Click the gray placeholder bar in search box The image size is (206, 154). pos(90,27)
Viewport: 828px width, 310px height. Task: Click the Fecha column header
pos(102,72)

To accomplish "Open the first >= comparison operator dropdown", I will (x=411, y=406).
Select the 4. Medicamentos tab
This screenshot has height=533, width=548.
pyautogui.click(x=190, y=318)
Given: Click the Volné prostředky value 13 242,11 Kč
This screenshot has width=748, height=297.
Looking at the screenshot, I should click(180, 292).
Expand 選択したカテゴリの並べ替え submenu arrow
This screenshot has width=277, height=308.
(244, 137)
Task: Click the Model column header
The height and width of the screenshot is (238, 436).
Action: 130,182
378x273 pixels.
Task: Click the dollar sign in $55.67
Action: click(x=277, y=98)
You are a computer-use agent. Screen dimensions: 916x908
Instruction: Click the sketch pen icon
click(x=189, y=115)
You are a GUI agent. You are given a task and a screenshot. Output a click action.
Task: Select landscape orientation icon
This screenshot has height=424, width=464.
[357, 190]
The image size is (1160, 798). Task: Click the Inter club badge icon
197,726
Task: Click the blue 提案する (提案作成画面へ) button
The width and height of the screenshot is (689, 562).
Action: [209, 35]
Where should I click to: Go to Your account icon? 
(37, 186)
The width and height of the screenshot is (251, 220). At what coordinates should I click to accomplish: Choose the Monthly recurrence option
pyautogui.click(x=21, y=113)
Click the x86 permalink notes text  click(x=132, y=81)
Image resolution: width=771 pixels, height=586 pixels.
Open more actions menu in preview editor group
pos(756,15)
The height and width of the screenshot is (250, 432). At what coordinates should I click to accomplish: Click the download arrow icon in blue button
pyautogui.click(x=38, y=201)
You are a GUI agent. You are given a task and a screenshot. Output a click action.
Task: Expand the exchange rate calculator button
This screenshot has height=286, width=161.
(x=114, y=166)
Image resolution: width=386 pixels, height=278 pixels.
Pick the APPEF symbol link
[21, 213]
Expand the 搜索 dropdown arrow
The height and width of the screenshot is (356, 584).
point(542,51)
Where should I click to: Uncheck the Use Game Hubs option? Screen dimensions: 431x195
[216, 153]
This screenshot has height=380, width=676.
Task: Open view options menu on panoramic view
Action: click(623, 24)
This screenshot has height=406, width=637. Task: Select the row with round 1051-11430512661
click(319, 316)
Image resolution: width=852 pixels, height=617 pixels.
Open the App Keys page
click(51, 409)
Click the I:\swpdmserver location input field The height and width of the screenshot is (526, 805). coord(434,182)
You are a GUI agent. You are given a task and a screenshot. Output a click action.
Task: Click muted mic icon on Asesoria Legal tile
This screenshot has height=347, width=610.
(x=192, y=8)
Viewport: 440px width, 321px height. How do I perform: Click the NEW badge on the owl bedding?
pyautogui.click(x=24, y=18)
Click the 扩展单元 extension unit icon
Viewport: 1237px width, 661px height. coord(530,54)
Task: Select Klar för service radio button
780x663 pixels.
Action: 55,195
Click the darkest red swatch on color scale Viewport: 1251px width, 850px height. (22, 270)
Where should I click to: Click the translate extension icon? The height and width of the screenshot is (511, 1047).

**EXERCISE DIRECTIONS**
Each line in the data where the string "dropdown" occurs should be identified and copied.

**RESULT OF THE EXERCISE**
To accomplish "Open the first >= comparison operator dropdown", I will (x=411, y=406).
Expand the 搜索 dropdown arrow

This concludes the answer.